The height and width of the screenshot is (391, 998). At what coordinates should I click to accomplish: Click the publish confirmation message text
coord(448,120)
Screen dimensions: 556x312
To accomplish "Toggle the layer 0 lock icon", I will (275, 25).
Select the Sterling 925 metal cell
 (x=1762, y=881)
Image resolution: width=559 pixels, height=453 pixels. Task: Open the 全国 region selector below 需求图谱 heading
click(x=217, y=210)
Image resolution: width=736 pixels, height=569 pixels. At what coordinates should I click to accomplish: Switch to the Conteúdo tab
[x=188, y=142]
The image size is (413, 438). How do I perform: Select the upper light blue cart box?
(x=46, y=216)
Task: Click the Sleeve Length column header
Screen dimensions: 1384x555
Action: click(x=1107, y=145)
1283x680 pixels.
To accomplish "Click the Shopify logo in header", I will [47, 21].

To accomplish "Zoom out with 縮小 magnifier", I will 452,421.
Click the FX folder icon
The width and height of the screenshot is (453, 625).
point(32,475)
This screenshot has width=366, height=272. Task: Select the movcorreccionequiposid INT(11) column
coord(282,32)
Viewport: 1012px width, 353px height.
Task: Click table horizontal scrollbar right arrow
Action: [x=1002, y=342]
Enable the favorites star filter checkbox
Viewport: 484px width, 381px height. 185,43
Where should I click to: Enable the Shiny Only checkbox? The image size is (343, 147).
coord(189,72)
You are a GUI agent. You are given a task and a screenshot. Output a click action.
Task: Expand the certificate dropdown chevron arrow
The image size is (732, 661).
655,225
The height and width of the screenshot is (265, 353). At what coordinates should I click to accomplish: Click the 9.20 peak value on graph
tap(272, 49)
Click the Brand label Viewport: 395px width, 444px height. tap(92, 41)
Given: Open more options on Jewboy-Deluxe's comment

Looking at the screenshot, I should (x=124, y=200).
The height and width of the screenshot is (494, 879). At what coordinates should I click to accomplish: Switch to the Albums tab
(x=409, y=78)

Instructions to follow:
Could you rewrite everything from the line containing "Screen dimensions: 556x312" down to the line containing "point(32,475)", both included and requests and all, scaling each click coordinate in the answers by 1.3 and rounding to whole numbers with halves going up?

Exercise solution:
Screen dimensions: 556x312
To accomplish "Toggle the layer 0 lock icon", I will (358, 33).
Select the Sterling 925 metal cell
 (x=2291, y=1145)
Image resolution: width=559 pixels, height=453 pixels. Task: Open the 全国 region selector below 需求图谱 heading
click(x=282, y=273)
Image resolution: width=736 pixels, height=569 pixels. At what coordinates should I click to accomplish: Switch to the Conteúdo tab
[x=244, y=185]
The image size is (413, 438). How do I perform: Select the upper light blue cart box?
(x=60, y=281)
Task: Click the Sleeve Length column header
Screen dimensions: 1384x555
Action: click(x=1439, y=189)
1283x680 pixels.
To accomplish "Click the Shopify logo in header", I will [61, 27].

To accomplish "Zoom out with 縮小 magnifier", I will 588,547.
Click the FX folder icon
The width and height of the screenshot is (453, 625).
point(42,618)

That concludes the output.